Collected data entries

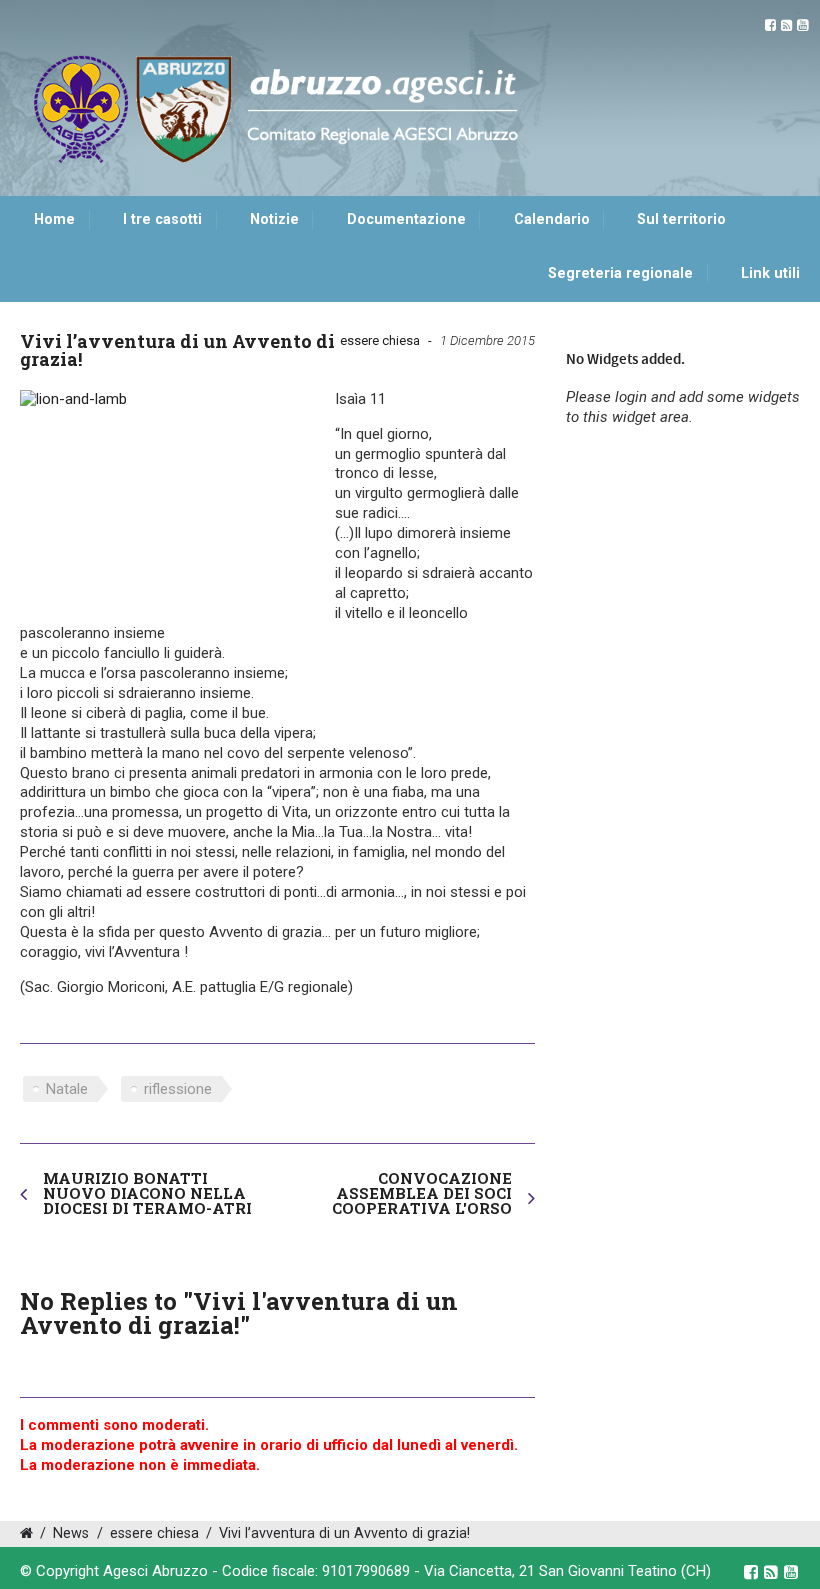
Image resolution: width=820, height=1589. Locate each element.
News (71, 1533)
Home (54, 219)
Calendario (552, 219)
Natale (67, 1089)
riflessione (178, 1089)
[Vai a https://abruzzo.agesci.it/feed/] (786, 25)
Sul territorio (681, 219)
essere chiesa (380, 340)
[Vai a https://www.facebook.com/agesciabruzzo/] (770, 25)
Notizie (274, 219)
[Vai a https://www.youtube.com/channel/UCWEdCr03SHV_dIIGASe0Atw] (802, 25)
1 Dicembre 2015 (487, 340)
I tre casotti (162, 219)
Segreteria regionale (620, 273)
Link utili (770, 273)
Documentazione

» **PROBLEM DETAILS**
An exact copy of all the entries above is required, with every picture left out.

» **RESPONSE TO THE TASK**
Image resolution: width=820, height=1589. Locate each element.
News (71, 1533)
Home (54, 219)
Calendario (552, 219)
Natale (67, 1089)
riflessione (178, 1089)
[Vai a https://abruzzo.agesci.it/feed/] (786, 25)
Sul territorio (681, 219)
essere chiesa (380, 340)
[Vai a https://www.facebook.com/agesciabruzzo/] (770, 25)
Notizie (274, 219)
[Vai a https://www.youtube.com/channel/UCWEdCr03SHV_dIIGASe0Atw] (802, 25)
1 Dicembre 2015 (487, 340)
I tre casotti (162, 219)
Segreteria regionale (620, 273)
Link utili (770, 273)
Documentazione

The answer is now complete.